Severe Cases

Friday, February 1, 2013

There are certain moments where you feel dreams crashing.  And it's not a dream that most people can even remotely understand.  My dream is for our sweet girl to sit at a table with her family.... 

And eat. 

Eating and enjoying food, sitting around a dinner table with great conversation, food, family, and friends is an integral part of who we are in this country. 

I want nothing more than for Alli to participate in this common interaction.  Days like today it feels like we'll never get there.

Not necessarily the news I wanted to hear today, "Alli is probably one of the most severe cases I've ever taken,"  but then again, nothing with her is ever simple.  It was one of those appointments where the lump in your throat just won't go away.  I'm more than encouraged with our new speech/feeding therapist. 

As in, I Love Her.
I want her to be my new best friend. 
She's amazing. 
I can't say enough great things about her. 

But as much as I loved her and think we're on a great path, I wasn't prepared to be a severe case again.  And even worse, I wasn't prepared to hear that Alli is truly not in a place that an intensive feeding therapy program, my hearts desire for her, would be productive or beneficial at this time.   

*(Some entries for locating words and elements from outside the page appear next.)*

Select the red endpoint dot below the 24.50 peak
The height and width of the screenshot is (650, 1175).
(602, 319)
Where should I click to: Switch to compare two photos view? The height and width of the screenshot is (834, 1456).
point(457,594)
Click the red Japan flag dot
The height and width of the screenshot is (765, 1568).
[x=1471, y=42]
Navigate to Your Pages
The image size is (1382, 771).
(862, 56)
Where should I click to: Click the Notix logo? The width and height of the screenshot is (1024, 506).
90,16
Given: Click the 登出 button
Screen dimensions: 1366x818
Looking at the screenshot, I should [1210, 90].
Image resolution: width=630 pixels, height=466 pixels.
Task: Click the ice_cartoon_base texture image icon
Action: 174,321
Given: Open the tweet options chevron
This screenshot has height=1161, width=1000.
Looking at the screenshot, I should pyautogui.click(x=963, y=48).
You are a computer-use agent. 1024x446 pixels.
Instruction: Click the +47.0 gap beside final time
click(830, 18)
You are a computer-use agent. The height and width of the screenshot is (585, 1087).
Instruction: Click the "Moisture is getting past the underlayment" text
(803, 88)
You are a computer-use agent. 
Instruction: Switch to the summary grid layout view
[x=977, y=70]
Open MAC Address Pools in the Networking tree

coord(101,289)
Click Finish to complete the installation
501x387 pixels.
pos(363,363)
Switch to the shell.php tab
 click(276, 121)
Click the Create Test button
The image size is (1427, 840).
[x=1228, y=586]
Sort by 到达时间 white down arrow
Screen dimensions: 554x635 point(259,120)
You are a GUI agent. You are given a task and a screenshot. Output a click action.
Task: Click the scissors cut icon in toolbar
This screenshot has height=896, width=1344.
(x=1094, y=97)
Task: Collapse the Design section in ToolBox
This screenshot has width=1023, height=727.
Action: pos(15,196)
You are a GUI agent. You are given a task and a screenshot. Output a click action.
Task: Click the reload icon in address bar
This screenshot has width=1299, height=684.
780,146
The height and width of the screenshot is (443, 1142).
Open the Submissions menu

In so many ways I feel like we're taking gigantic steps backwards.  

ginormous.

huge.steps.backwards.   

I still have a phone intake with a developmental psychologist who specializes in intensive tube weaning.  But, my head and heart already know.  Our new therapist was just my confirmation.  Although we just met, it's still early, and it was only an initial evaluation, I wholeheartedly believe her.  

It's something my mind has told me every.single.time. we attempt to feed her. 

I'm swallowing it for now, but I can't accept it. 

She may be a severe case.  One of the most severe any of her therapists see. 

But my dreams the same. 

It has to be. 

It's just a different road. 






Jackie




1 comment

  1. I'm sorry, Jackie, those are not fun conversations to have out loud or in your mind. Keeping the faith with you...one day we're going to set Alli and Owen up on a dinner date, I just know it.